Awards and nominations
- Won: Best Actress (Angie Dickinson)
- Nominated: Best Director (Brian De Palma)
- Nominated: Best Horror Film
- Nominated: Best Music (Pino Donaggio)
- Nominated: New Star of the Year (Nancy Allen)
- Nominated: Worst Actor (Michael Caine)
- Nominated: Worst Actress (Nancy Allen)
- Nominated: Worst Director (Brian De Palma)
- The film was the target of mild controversy when it became known that the nude body in the opening scene, taking place in a shower, was not that of Angie Dickinson but of a Penthouse model. This controversy stemmed mostly from Dickinson's status at the time as being a mature, still-slender and shapely, sex symbol; the provocative shower scene - and the film - originally seemed to cash in on the idea that this nude body was that of its star. However, this revelation of a body-double (a theme later explored by director De Palma in his 1984 release, Body Double) seemed to do no harm to its box office performance.
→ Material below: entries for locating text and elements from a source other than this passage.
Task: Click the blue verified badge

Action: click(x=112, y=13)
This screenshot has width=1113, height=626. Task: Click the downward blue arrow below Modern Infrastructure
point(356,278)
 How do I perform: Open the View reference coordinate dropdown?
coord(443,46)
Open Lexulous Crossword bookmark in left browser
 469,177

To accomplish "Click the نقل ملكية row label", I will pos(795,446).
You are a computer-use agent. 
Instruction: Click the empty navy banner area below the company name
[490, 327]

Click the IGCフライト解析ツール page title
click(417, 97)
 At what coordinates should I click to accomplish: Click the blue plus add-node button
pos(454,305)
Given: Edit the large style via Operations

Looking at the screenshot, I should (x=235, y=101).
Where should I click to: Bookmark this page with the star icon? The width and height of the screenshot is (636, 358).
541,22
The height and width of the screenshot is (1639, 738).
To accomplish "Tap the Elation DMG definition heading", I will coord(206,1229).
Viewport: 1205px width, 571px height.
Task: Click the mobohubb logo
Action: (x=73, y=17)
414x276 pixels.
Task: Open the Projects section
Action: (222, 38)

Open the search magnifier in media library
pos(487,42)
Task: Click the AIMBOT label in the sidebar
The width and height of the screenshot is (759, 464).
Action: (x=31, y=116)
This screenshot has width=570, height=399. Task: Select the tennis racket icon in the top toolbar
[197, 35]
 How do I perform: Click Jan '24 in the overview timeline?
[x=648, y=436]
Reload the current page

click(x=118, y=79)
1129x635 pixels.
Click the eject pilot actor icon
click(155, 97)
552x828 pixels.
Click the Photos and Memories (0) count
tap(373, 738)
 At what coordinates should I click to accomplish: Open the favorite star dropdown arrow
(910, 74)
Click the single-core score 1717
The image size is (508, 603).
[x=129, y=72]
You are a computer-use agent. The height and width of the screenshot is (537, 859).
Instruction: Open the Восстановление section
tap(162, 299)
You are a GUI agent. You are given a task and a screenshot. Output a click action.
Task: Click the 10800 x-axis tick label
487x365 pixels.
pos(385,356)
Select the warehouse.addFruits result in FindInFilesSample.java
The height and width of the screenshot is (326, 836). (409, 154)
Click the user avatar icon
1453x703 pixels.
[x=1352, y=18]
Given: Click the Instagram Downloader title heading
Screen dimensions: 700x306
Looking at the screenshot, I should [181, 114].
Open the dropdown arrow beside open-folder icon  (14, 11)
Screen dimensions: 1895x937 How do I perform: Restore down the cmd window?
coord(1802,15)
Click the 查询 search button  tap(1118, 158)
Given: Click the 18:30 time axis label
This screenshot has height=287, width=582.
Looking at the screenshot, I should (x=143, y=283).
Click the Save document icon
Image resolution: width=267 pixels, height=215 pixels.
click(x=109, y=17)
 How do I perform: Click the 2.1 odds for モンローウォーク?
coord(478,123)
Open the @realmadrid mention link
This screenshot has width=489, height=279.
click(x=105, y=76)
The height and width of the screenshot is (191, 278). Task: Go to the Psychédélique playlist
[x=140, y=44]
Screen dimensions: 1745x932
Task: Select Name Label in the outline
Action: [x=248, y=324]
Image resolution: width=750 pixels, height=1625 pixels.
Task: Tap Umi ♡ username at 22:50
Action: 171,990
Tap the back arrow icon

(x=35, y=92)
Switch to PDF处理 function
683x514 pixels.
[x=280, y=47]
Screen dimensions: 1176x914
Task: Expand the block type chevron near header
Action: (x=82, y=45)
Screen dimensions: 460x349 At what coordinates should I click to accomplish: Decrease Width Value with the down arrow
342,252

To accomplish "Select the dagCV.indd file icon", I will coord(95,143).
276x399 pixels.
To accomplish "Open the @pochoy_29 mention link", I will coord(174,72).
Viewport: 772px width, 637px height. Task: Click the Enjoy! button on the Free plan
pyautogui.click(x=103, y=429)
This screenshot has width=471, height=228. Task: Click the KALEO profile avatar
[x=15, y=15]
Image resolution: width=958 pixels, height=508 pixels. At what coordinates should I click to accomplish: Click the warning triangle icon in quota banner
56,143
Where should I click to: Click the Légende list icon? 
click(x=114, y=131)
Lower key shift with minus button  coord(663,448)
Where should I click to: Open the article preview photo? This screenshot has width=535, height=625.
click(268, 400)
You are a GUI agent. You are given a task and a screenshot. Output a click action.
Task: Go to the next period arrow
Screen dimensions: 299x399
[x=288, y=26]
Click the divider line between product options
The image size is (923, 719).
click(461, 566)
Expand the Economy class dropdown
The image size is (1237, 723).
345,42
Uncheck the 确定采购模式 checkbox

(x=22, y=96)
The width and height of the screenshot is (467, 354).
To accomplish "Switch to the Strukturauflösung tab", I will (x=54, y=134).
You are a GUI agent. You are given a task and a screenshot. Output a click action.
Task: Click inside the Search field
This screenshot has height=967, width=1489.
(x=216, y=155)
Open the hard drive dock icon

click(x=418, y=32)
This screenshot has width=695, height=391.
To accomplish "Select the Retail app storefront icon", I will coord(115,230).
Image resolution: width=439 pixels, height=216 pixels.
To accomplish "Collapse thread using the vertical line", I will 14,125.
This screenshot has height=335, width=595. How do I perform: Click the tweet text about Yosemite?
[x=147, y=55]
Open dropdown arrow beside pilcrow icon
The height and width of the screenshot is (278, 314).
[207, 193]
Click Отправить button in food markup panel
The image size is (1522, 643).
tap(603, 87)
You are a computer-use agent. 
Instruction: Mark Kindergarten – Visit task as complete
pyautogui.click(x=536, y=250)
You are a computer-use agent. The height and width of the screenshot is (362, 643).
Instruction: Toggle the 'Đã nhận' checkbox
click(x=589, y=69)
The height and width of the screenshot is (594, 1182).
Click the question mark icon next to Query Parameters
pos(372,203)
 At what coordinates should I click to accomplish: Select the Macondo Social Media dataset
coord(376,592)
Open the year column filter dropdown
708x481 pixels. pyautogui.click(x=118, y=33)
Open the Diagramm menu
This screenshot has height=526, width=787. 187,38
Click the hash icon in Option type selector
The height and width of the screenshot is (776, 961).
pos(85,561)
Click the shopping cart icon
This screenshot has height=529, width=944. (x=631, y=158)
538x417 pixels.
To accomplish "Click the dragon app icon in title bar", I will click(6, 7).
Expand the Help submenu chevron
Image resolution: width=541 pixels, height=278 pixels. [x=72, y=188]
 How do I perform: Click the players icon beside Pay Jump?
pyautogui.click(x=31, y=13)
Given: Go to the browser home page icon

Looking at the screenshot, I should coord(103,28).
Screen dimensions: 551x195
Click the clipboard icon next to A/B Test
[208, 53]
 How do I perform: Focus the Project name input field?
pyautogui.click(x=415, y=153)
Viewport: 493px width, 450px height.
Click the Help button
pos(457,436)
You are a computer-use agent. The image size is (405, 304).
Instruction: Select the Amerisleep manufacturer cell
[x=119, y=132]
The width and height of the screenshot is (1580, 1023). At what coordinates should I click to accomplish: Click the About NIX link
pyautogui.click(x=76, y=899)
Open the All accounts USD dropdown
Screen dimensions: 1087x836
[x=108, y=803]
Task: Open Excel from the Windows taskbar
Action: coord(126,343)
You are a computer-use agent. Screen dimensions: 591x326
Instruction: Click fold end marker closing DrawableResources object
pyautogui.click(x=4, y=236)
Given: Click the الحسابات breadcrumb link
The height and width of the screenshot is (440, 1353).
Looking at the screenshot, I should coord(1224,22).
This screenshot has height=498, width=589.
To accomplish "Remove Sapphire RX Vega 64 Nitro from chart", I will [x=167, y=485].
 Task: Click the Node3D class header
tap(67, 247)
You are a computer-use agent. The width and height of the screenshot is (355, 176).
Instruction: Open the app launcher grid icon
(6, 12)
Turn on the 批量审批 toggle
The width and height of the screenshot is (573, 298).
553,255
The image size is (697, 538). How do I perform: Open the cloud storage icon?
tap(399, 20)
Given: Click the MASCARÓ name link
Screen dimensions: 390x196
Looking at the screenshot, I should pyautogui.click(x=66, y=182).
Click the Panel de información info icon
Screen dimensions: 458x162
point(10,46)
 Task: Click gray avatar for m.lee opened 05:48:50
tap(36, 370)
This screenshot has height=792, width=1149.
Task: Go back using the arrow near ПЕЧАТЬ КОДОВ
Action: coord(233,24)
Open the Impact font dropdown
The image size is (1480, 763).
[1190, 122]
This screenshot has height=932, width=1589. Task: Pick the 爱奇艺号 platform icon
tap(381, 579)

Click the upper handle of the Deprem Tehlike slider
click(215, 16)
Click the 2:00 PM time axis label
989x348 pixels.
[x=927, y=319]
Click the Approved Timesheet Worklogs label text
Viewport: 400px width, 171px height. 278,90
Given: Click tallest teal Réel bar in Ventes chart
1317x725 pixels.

- There were two versions of the film, an R rated version and an unrated version. The unrated version was only longer by seconds that showed more genitalia in the above-mentioned shower scene and more blood in the elevator scene.
- Both Sean Connery and Liv Ullmann were approached in early 1979 by De Palma to appear as Elliot and Kate, but both passed on the project.
- William Finley, of DePalma's Sisters and Phantom of the Paradise, provides the telephone voice of Bobbi.
- Actress Rachel Ticotin (Total Recall) receives an early screen credit as a production assistant on this movie.
- In an episode of The Golden Girls ("Dorthy's New Friend"), a reference to the film is made when it is joked about how Blanche used to tell people, and even put in her resume, that she was Angie Dickinson's body-double in the shower scene.
- In the comic strip Doonesbury the title character Mike Doonesbury and his future wife (and Ex Wife.) JJ Doonesbury went to see the film on their first date.